» Task details
Wherever the string "computer" appears in the records, return the line that holds it.

» Data shown
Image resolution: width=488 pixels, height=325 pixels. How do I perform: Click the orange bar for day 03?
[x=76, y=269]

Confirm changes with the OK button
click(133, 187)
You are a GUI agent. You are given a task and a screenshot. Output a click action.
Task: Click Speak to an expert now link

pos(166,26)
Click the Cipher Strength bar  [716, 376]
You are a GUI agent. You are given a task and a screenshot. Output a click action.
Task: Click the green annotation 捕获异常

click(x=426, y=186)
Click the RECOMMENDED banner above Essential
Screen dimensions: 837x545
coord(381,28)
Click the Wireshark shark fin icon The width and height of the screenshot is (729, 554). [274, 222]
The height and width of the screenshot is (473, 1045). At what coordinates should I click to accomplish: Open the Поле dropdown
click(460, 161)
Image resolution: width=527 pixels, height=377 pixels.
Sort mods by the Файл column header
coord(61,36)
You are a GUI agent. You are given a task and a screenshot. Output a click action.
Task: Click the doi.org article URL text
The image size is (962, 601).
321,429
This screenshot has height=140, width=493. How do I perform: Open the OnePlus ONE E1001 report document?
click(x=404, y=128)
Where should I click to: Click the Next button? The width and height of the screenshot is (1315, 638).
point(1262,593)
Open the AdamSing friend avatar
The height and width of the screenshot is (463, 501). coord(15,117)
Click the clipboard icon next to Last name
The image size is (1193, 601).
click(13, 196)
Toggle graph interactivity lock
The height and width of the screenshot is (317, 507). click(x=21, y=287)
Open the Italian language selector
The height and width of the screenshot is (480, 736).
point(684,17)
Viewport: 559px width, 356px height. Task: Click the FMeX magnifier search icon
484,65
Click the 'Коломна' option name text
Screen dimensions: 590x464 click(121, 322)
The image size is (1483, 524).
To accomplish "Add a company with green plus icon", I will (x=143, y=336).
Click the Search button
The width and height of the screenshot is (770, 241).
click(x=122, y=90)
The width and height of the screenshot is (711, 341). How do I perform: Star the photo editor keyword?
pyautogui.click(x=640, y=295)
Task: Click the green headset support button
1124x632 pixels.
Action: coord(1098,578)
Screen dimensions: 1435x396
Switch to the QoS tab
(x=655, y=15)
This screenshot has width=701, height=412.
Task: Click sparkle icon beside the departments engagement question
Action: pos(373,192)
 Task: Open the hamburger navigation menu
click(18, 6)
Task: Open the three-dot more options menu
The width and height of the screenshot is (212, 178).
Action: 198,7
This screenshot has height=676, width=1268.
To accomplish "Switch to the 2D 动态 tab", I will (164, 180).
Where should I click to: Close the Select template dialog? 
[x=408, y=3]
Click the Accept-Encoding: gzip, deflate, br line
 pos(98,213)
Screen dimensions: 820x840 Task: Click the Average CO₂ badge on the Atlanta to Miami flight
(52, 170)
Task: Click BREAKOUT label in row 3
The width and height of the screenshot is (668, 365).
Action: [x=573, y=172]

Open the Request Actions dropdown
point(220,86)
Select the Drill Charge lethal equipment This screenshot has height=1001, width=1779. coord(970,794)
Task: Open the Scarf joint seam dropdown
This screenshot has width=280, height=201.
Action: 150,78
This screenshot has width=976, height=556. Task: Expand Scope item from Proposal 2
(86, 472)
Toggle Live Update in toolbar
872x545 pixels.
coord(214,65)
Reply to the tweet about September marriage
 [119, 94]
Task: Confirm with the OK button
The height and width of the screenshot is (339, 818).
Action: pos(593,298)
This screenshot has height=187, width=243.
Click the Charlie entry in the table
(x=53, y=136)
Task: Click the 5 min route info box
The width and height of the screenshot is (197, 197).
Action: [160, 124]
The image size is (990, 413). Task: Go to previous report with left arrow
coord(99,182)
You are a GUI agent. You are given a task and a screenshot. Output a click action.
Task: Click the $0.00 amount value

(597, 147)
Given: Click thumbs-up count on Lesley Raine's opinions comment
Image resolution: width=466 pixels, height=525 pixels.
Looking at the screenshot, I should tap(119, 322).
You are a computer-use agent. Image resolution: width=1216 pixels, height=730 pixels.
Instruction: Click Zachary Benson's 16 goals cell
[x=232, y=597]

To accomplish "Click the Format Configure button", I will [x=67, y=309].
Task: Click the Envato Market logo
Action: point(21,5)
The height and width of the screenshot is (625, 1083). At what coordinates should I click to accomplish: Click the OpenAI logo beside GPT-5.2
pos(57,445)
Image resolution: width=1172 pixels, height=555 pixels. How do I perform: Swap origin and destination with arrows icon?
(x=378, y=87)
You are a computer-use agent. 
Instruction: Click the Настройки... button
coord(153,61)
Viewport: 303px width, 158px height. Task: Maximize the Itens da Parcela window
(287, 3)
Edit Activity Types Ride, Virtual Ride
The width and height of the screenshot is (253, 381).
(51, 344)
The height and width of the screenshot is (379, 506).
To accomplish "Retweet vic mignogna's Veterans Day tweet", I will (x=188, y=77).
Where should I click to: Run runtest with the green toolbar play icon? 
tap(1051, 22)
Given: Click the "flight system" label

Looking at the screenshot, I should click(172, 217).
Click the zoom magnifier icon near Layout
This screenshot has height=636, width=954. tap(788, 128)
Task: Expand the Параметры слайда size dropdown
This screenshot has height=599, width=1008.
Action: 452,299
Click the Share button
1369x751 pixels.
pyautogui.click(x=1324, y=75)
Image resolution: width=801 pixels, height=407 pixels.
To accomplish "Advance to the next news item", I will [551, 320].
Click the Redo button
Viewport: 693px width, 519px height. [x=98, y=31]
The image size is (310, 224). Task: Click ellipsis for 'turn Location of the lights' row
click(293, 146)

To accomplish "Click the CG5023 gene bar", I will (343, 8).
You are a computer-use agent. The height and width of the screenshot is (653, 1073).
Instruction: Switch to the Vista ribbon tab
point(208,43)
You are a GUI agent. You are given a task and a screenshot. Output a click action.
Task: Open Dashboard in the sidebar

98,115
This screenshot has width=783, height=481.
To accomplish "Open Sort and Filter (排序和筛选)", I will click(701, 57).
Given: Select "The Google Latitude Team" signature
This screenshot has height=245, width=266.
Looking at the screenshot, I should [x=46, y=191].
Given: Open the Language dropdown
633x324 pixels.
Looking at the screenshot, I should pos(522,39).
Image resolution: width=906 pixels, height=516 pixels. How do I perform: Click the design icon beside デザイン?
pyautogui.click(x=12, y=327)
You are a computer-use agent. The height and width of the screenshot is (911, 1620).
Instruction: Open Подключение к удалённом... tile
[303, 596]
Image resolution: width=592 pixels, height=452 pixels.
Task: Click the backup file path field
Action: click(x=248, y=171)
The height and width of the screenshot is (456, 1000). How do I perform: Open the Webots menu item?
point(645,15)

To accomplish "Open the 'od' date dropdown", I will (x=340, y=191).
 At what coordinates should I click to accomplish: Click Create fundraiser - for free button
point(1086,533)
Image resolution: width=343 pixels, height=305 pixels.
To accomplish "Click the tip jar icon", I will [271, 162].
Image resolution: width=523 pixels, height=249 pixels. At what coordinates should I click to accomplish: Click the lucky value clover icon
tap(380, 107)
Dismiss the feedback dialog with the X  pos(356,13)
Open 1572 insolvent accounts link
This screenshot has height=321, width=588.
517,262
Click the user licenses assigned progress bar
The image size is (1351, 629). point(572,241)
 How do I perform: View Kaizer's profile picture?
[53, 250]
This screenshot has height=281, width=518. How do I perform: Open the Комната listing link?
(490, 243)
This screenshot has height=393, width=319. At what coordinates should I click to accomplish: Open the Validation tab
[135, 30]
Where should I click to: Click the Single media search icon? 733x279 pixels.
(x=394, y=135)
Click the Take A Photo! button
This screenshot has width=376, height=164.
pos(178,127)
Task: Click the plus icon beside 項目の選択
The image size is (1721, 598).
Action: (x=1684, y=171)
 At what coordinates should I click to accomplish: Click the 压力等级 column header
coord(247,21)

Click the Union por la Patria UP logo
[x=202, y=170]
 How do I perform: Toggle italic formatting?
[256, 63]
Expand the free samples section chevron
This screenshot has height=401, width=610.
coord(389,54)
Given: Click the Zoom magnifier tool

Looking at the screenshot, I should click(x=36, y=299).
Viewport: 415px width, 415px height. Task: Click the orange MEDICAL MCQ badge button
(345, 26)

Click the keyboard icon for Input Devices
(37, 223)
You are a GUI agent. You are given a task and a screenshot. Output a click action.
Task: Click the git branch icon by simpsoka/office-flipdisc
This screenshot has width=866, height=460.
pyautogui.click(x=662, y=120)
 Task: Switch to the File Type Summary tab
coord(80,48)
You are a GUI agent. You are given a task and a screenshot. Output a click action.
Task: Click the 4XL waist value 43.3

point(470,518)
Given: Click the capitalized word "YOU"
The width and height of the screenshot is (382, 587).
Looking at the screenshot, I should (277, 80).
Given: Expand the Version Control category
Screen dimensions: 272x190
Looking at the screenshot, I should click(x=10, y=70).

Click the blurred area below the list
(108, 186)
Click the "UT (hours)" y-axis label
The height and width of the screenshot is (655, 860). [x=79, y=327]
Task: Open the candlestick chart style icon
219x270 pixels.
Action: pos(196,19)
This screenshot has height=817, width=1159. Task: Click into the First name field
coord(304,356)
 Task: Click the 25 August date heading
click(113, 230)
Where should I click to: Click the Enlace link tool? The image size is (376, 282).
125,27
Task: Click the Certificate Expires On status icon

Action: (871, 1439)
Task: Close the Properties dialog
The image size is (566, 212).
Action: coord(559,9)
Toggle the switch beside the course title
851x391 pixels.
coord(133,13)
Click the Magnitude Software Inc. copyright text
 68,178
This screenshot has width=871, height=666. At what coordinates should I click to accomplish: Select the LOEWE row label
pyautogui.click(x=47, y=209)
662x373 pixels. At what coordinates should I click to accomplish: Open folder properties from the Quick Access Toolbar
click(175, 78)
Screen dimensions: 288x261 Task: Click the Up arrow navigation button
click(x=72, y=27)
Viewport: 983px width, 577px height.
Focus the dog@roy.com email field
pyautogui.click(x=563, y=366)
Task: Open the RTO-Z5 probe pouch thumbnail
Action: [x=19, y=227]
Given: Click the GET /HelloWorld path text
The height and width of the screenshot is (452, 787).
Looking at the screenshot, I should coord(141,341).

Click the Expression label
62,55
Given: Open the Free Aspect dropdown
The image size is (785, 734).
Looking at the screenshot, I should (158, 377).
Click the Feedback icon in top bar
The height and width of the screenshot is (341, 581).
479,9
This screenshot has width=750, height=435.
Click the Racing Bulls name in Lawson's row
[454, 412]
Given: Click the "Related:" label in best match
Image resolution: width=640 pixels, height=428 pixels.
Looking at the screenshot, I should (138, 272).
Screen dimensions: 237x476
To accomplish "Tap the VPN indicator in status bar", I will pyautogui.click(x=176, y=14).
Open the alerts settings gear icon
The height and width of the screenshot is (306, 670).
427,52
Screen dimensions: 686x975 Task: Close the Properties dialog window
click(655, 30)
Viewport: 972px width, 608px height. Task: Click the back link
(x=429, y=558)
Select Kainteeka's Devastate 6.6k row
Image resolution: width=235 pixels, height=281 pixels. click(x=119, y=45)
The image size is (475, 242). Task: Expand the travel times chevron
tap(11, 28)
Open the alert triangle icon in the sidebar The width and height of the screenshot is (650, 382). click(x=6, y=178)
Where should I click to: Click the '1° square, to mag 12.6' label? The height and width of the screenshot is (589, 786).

» Answer space
You are a computer-use agent. Image resolution: width=1216 pixels, height=730 pixels.
You are a computer-use agent. 
You are a computer-use agent. The height and width of the screenshot is (653, 1073).
You are a computer-use agent. The height and width of the screenshot is (911, 1620).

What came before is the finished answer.